Available data ->
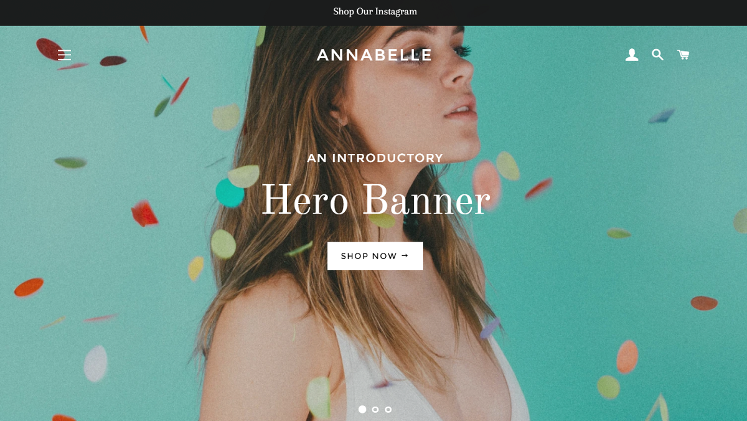
Task: View the shopping cart icon
Action: point(683,55)
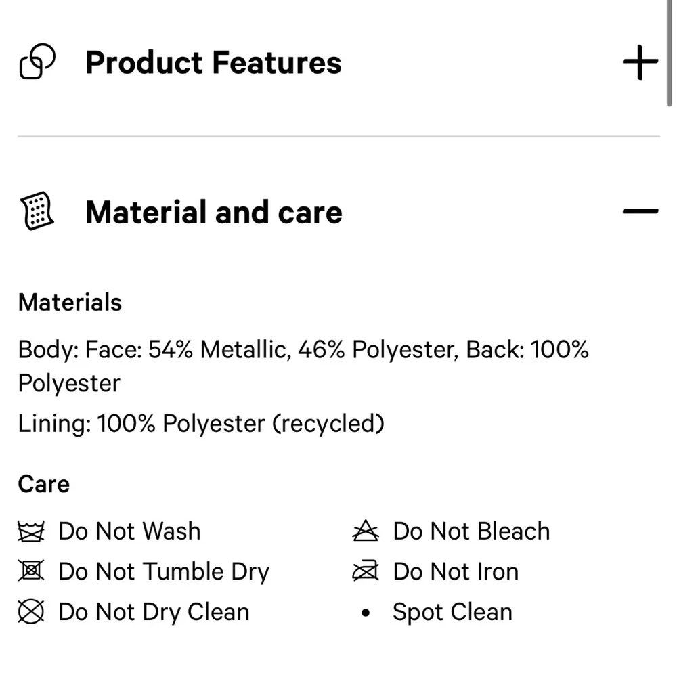Click the Materials subheading
Image resolution: width=677 pixels, height=677 pixels.
point(70,302)
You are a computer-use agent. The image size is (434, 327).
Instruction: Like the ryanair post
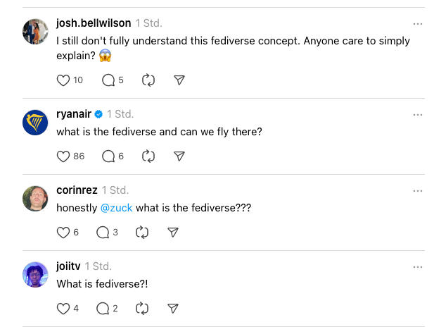(x=63, y=156)
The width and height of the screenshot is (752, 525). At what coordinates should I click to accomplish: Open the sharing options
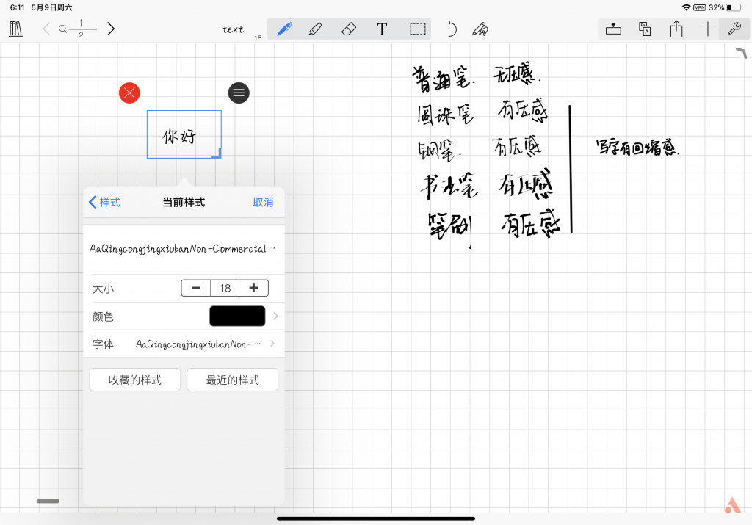[x=676, y=29]
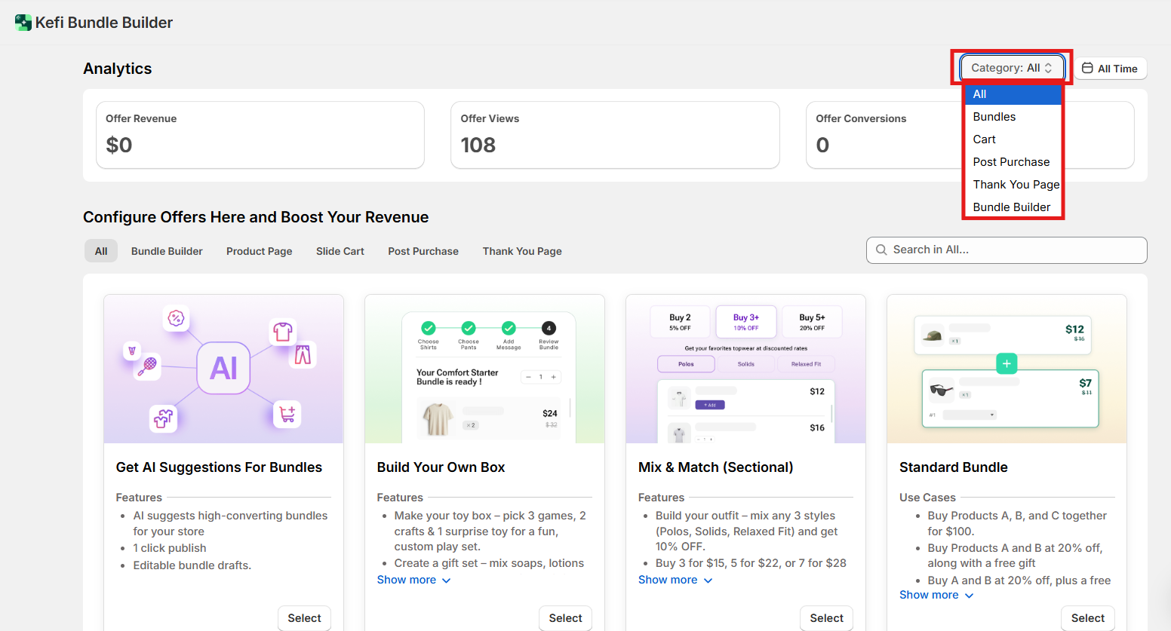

Task brief -> Repeat word for word, and nothing more, the lines between the line containing "The width and" and the last line of the records above, inclusive, without pictures.

Task response ->
The width and height of the screenshot is (752, 525). At what coordinates should I click to accomplish: Open the sharing options
[x=676, y=29]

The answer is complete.